Eine Begräbnisstätte für Helden sollte in der Ukraine errichtet werden und die Asche des OUN-Anführers Stepan Bandera dort bestattet werden, erklärte der ukrainische Außenminister Pawlo Klimkin nach einem Treffen der ukrainischen Regierung.

"Ich glaube, dass wir dies aus Respekt vor unseren Helden brauchen und mit dem Standpunkt, dass es das Gefühl und die Unterstützung der eigenen Geschichte kultivieren wird. Das wird die notwendigen Entscheidungen erfordern, aber ich sehe keine Probleme, ein Pantheon (Begräbnisstätte) zu arrangieren", sagte Klimkin.

Laut dem Minister ist der Vandalismus an Banderas Grab, der sich in den letzten Tagen ereignete, mit dem Empfang der Tomos durch die Ukrainische Orthodoxe Kirche verbunden.

"Das war kein Zufall.
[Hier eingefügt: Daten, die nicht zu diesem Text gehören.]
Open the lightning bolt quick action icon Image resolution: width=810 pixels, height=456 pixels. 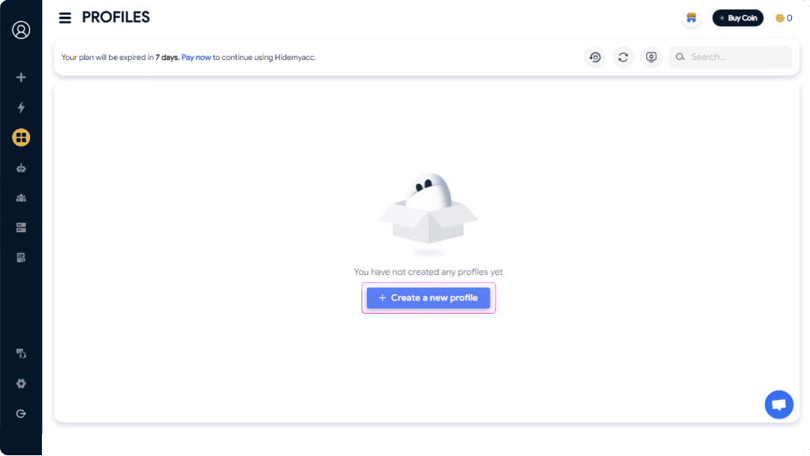coord(21,107)
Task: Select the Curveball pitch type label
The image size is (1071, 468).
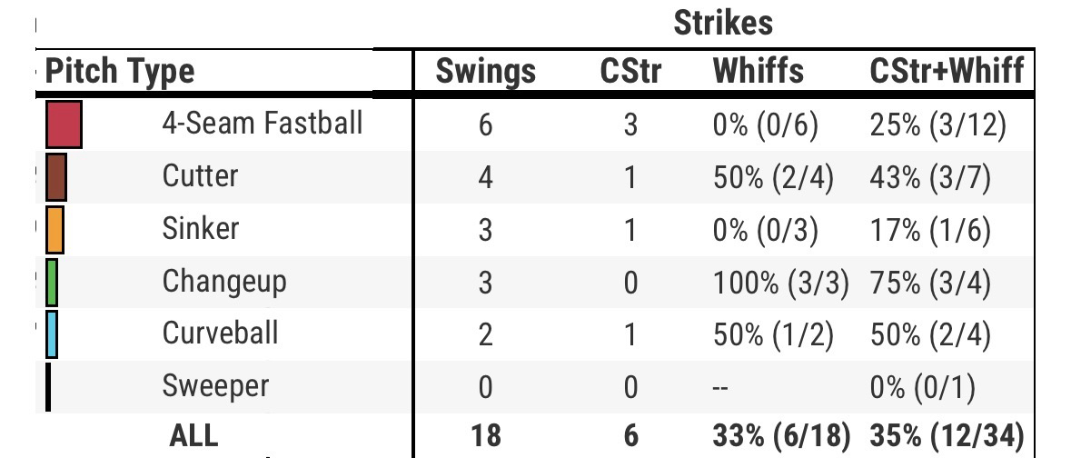Action: tap(221, 334)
Dies geschah zu einer Zeit, als die Ukraine Autozephalie erhielt. Ohne Zweifel ist dies eine gezielte Provokation nach Ereignissen, die vor 100 Jahren stattfanden", glaubt Klimkin.

Vor ein paar Tagen hatte in München der pro-russische Propagandist Graham Phillips das Grab des Anführers der ukrainischen Nationalisten Stepan Bandera zerstört.